NABH 6th edition: what your hospital ERP must actually do
NABH 6th edition has 651 objective elements. Here's what your hospital ERP needs to cover across AAC, COP, MOM and quality indicators.
NABH 6th edition defines 10 chapters and 651 objective elements. Most hospital software covers registration and billing and calls it "NABH-compliant." That claim doesn't survive the first assessor visit.
Here's what an ERP actually needs to do for NABH — not in theory, but in the workflows assessors inspect.
Access, Assessment and Continuity (AAC) requires documented consent at registration, a structured assessment at every visit, a care plan for inpatients, and a discharge summary that follows the NABH format. Your ERP must capture these as part of the clinical flow, not as a separate documentation exercise.
Care of Patients (COP) requires nursing charts, medication administration records (eMAR), surgical safety checklists per WHO protocol, and transfer documentation. If your nurses chart on paper and your OT has no checklist in the system, COP fails.
Management of Medication (MOM) requires a drug formulary, Schedule H/H1/X recording at dispensing, narcotics register per NDPS Act 1985, near-expiry alerts and drug-interaction checks. Pharmacy software that only tracks stock doesn't cover MOM.
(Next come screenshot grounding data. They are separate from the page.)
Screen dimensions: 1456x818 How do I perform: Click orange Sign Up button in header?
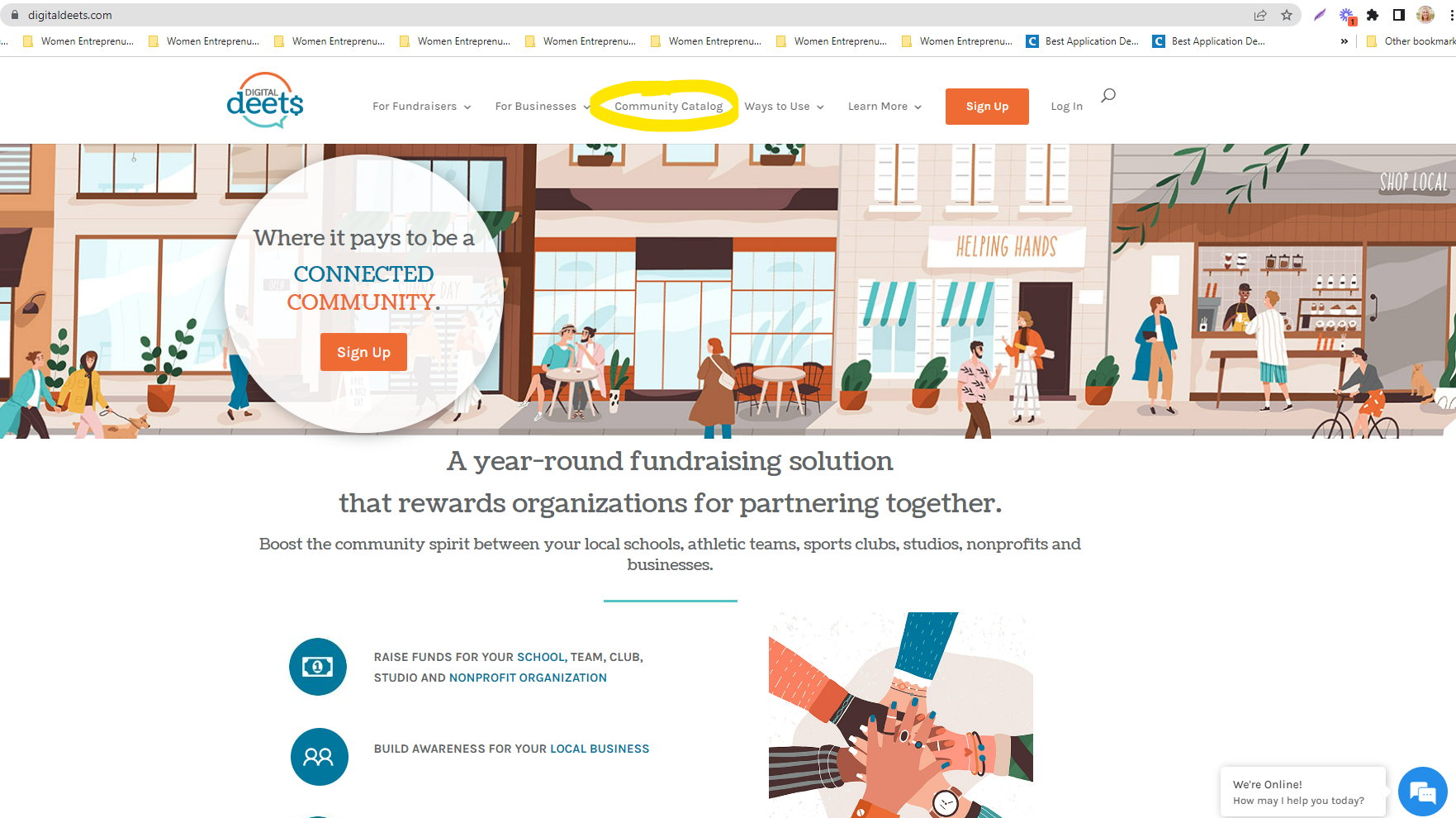987,107
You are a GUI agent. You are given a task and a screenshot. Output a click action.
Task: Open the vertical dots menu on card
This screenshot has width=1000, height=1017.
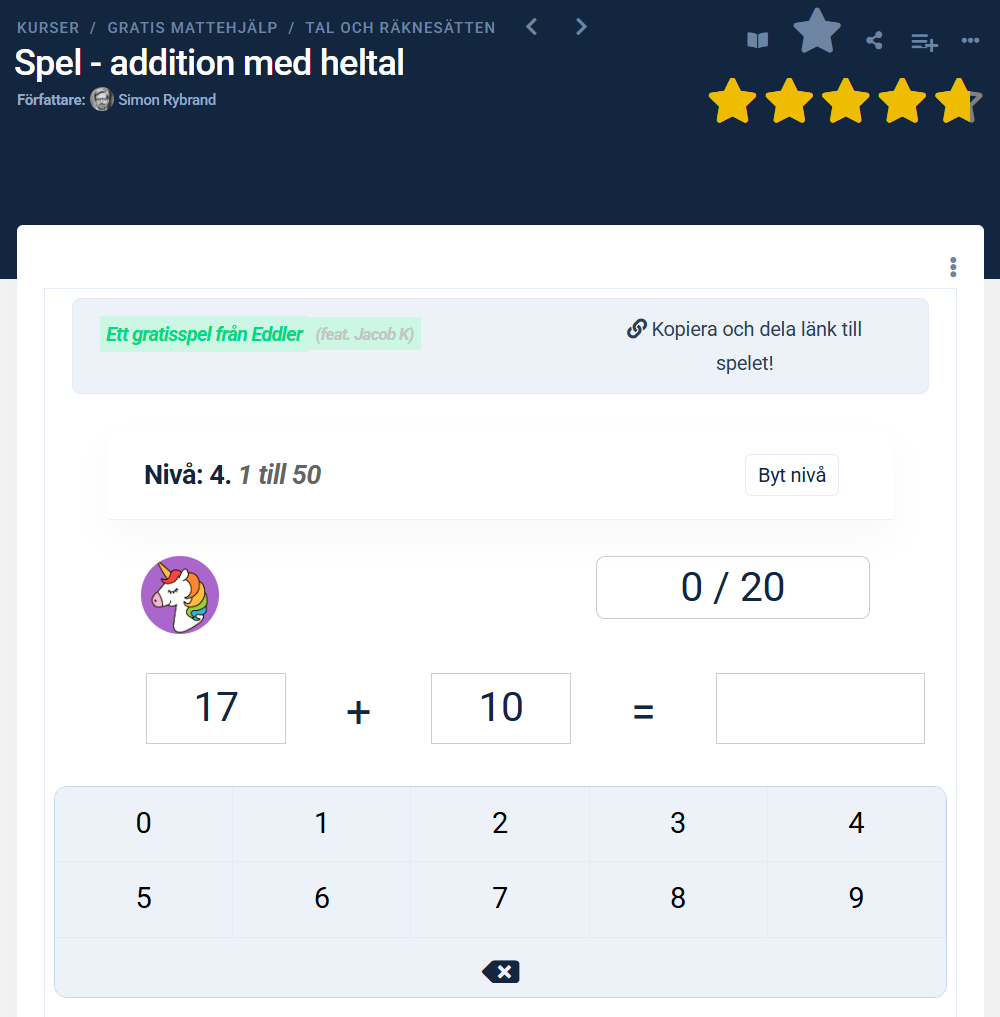tap(953, 267)
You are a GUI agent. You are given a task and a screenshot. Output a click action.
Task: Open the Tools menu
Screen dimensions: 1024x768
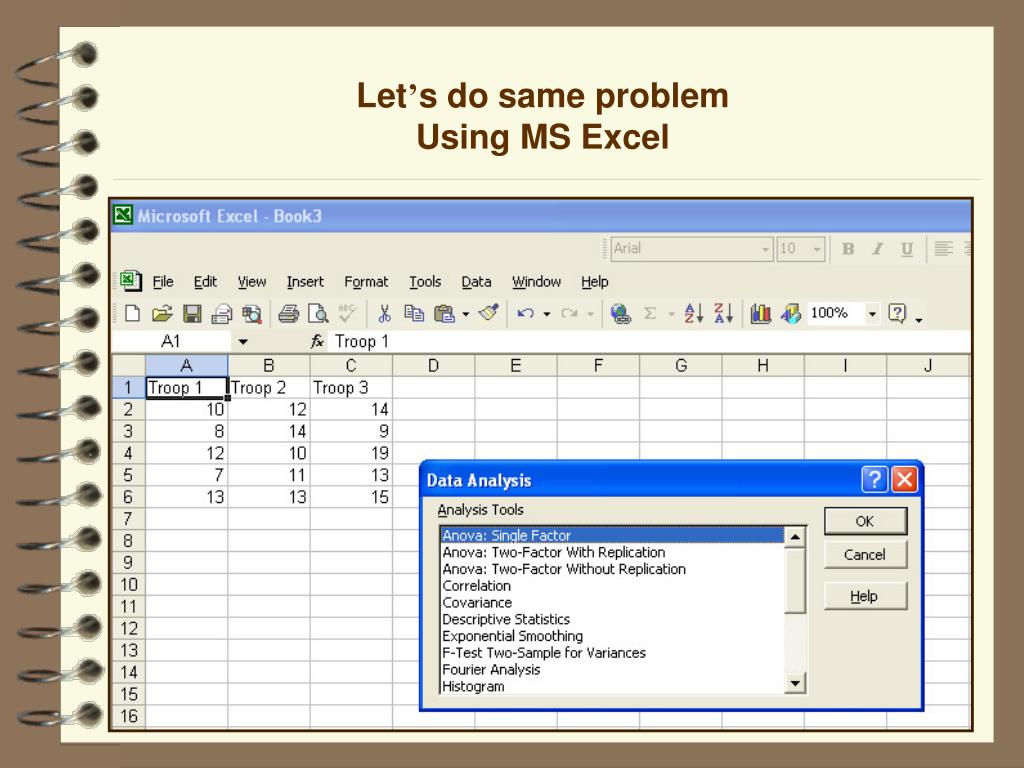coord(424,282)
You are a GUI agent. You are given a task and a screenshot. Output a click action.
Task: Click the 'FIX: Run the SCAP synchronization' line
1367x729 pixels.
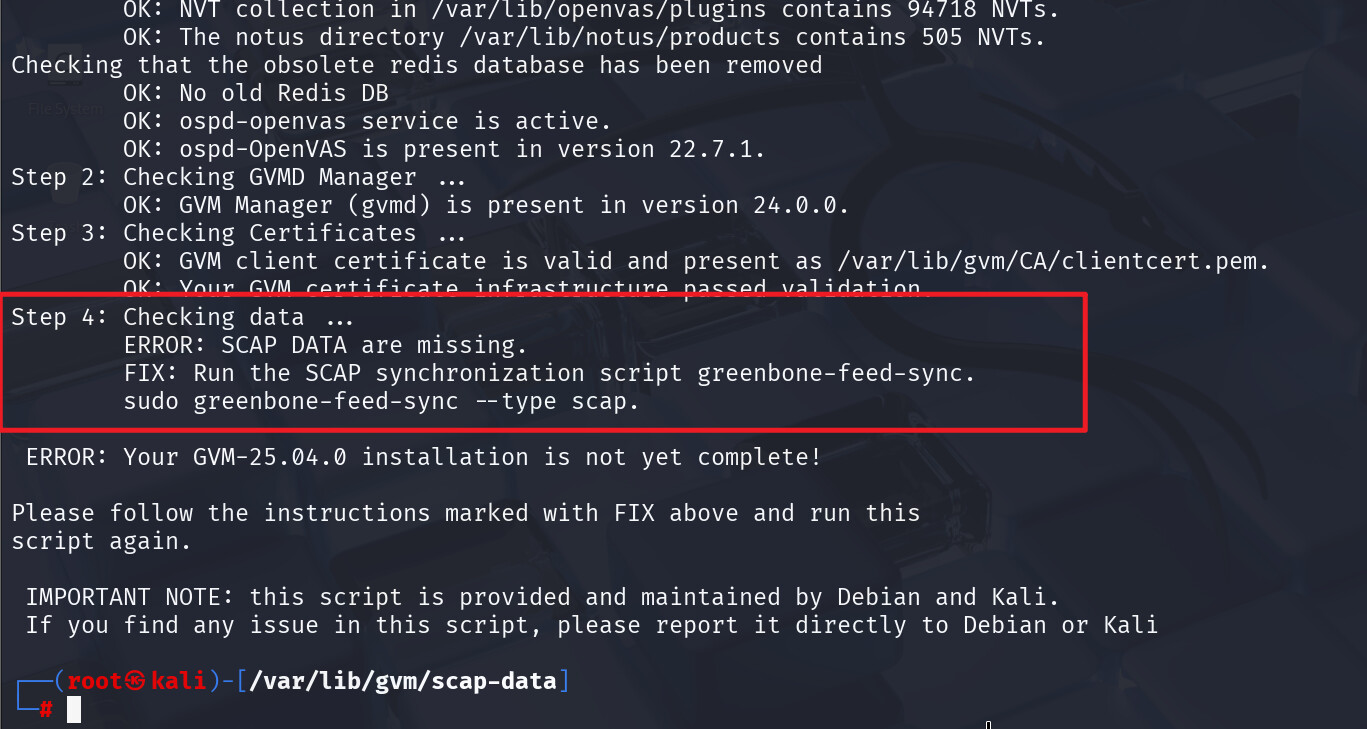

Quality indicators — readmission rate, surgical-site infection rate, medication-error rate, falls, ICU mortality, critical-value notification turnaround — must be computed from live data, not assembled from registers before the assessment.
The pattern is clear: NABH compliance is not a checkbox your vendor claims. It's a daily data trail your system either produces or doesn't. If it doesn't, you're assembling evidence folders at 2 AM before the assessor arrives.